What needs to be done
Turn each line of the data below into a Markdown table with two columns, Row and Line, numbering the rows and skipping blank lines. Leave the pictures out of the table.
* START Data to use *
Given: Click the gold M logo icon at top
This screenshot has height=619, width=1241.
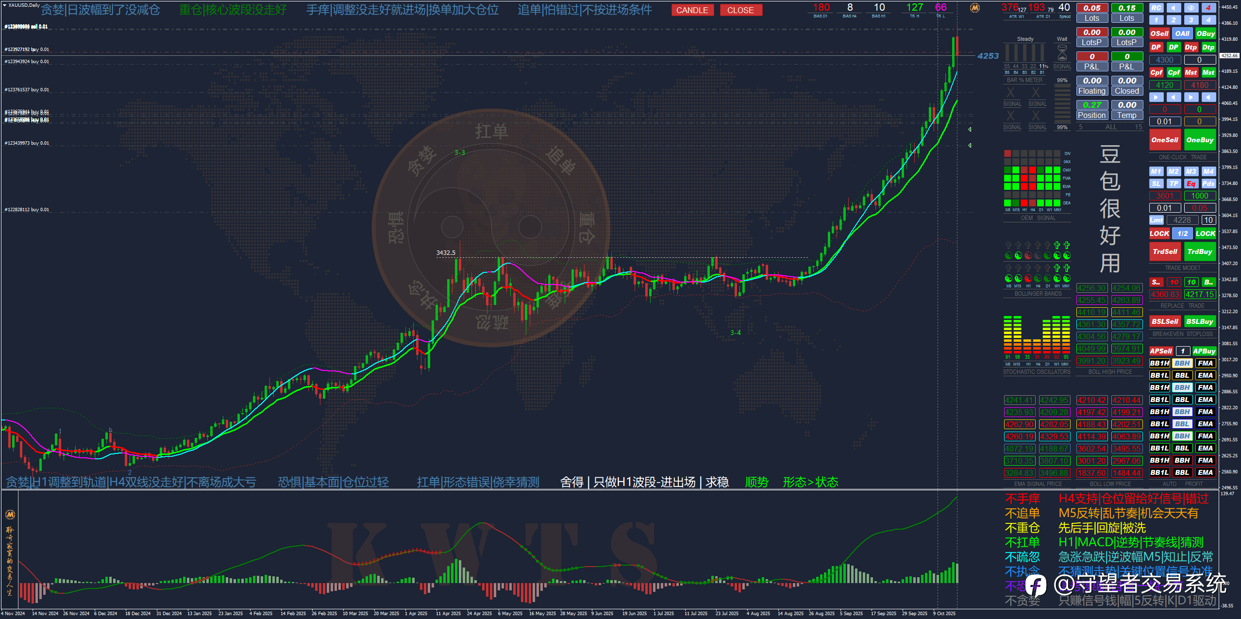Looking at the screenshot, I should pyautogui.click(x=974, y=8).
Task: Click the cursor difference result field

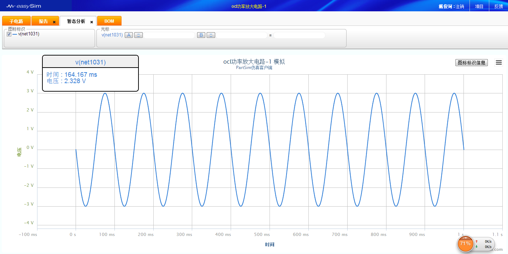Action: pyautogui.click(x=299, y=35)
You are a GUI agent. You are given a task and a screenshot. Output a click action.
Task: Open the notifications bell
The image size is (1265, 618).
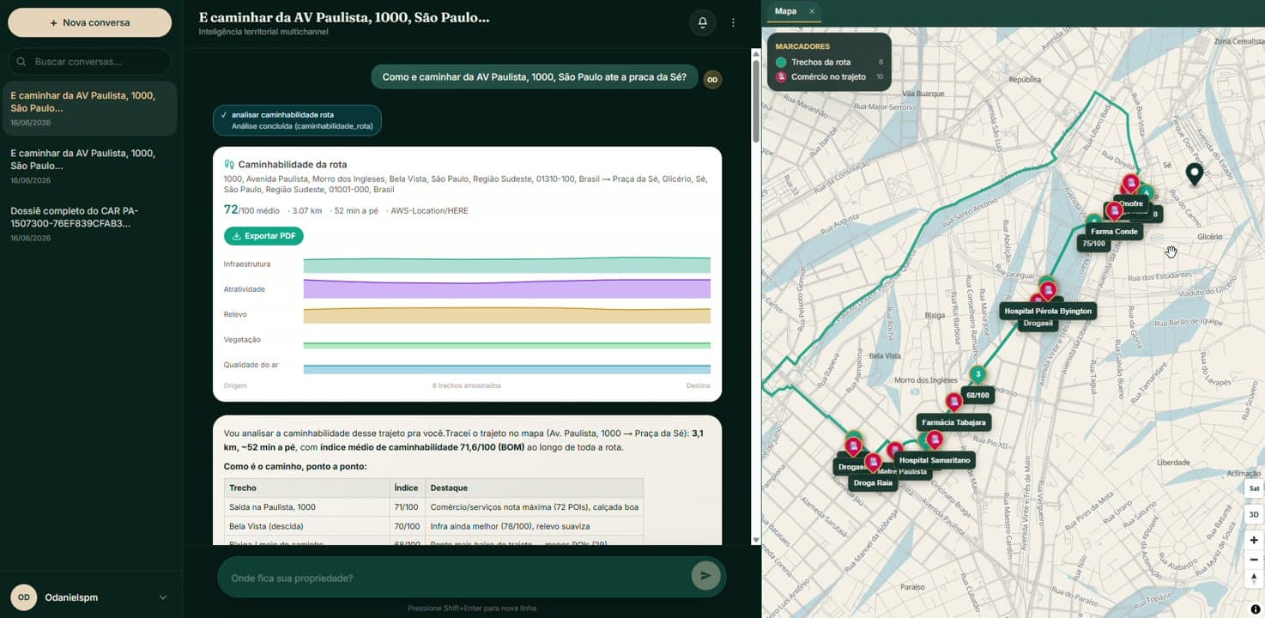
* END Data to use *
Full response
| Row | Line |
|---|---|
| 1 | Given: Click the gold M logo icon at top |
| 2 | This screenshot has height=619, width=1241. |
| 3 | Looking at the screenshot, I should pyautogui.click(x=974, y=8). |
| 4 | Task: Click the cursor difference result field |
| 5 | Action: pyautogui.click(x=299, y=35) |
| 6 | You are a GUI agent. You are given a task and a screenshot. Output a click action. |
| 7 | Task: Open the notifications bell |
| 8 | The image size is (1265, 618). |